Stan is a gifted designer, and a colleague on MITH and HCIL’s Mellon-funded MONK project. An abstract and additional information is available.
NEH/MITH Summit of National Digital Humanities Centers
April 17th, 2007On April 12th and 13th, the National Endowment for the Humanities (NEH) and the University of Maryland’s Maryland Institute for Technology in the Humanities (MITH) hosted a successful summit meeting to plan a national and international network of digital humanities centers.
Attendees included representatives from 17 different digital humanities centers across the nation, and 14 major funding agencies. This was the first gathering of its kind. In addition to a series of breakout and plenary discussions, the event included keynotes and remarks from NEH Chairman Bruce Cole, Maryland’s James Harris (Dean of the College of Arts and Humanities), John Unsworth (Dean of the Graduate School of Library and Information Science at Illinois), Vint Cerf (Chief Internet Evangelist for Google), and Ray Orbach (Director of the Office of Science for the US Department of Energy). The meeting was chaired by MITH’s Neil Fraistat and Brett Bobley, director of NEH’s Digital Humanities Initiative.
Notable press coverage with further details of the meeting includes articles in the Chronicle of Higher Education and Inside Higher Ed, as well as the University of Maryland Newsdesk (where MITH also made the University’s main homepage!).

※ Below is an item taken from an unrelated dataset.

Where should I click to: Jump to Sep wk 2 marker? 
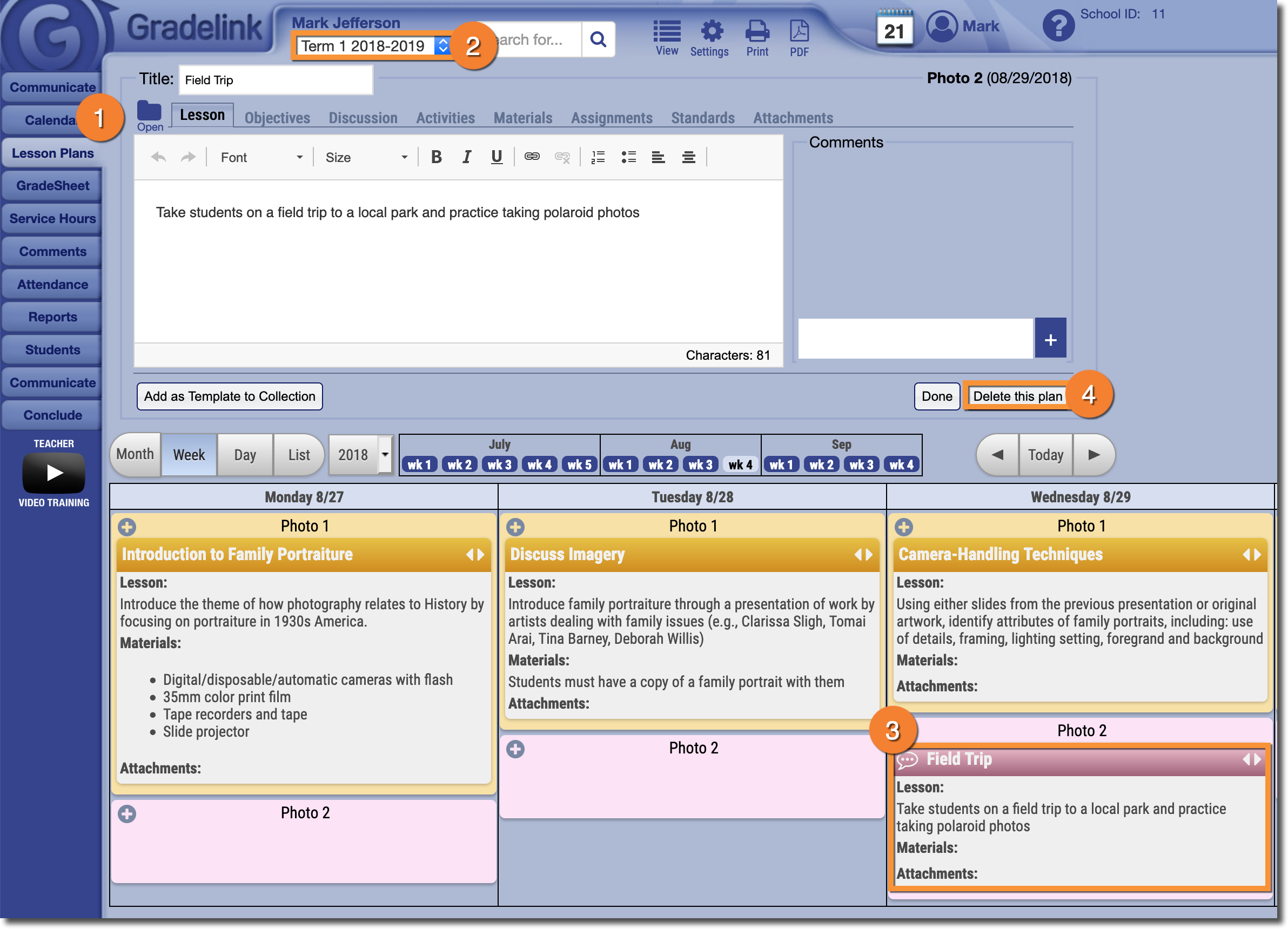(821, 464)

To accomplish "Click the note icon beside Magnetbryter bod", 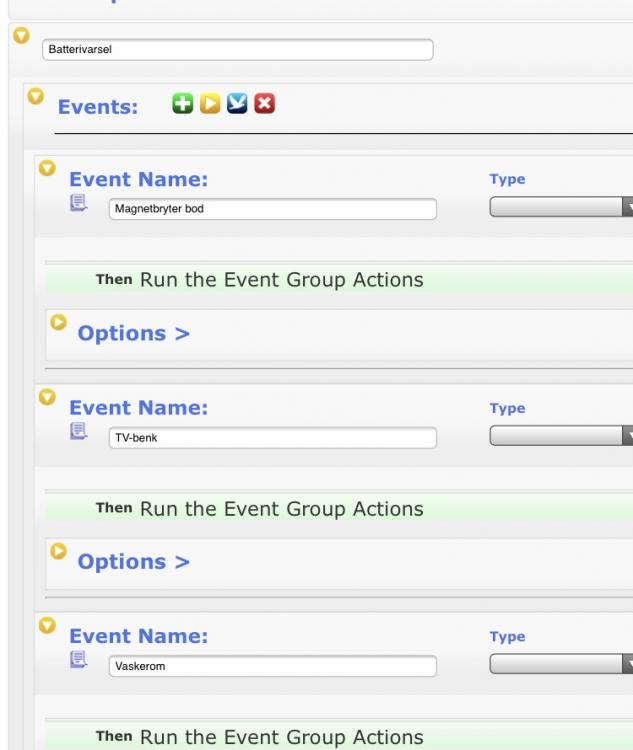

At the close of the summit, five of the attendees were elected and charged with establishing a steering committee to guide an emerging network of centers, responding in part to the report of the American Council of Learned Societies report on Cyberinfrastructure for the Humanities and Social Sciences, published in 2006: Julia Flanders (Brown), Neil Fraistat (Maryland), Matt Kirschenbaum (Maryland), Mark Kornbluh (Michigan State), and John Unsworth (UIUC). This group has already drafted a call for participation whose distribution is imminent. Follow-up meetings are also being planned. Some early initiatives are likely to include:
- workshops and training opportunities for faculty, staff, and students
- developing collaborative teams that are, in effect, pre-positioned to apply for predictable multi-investigator, multi-disciplinary, multi-national funding opportunities, beginning with an upcoming RFP that invites applications for supercomputing in the humanities
- exchanging information about tools development, best practices, organizational strategies, standards efforts, and new digital collections, through a digital humanities portal
Finally, we have also opened a Wiki site (thanks Dan Cohen!) to serve as a clearing house for information on national and international digital humanities centers. Please consider contributing:
http://digitalhumanities.pbwiki.com/
Please watch this space for further information.
Congratulations!
April 16th, 2007
Congratulations to MITH Program Associate Bini Tecle, who received Honorable Mention (one of only two) in the Outstanding Undergraduate Student Employee of the Year Award.
At MITH, Bini specializes in multimedia and video editing, and has been closely involved in several of our recent Fellows projects. The recognition only underscores what we at MITH already know: that Bini is a tremendously talented and valued member of the team.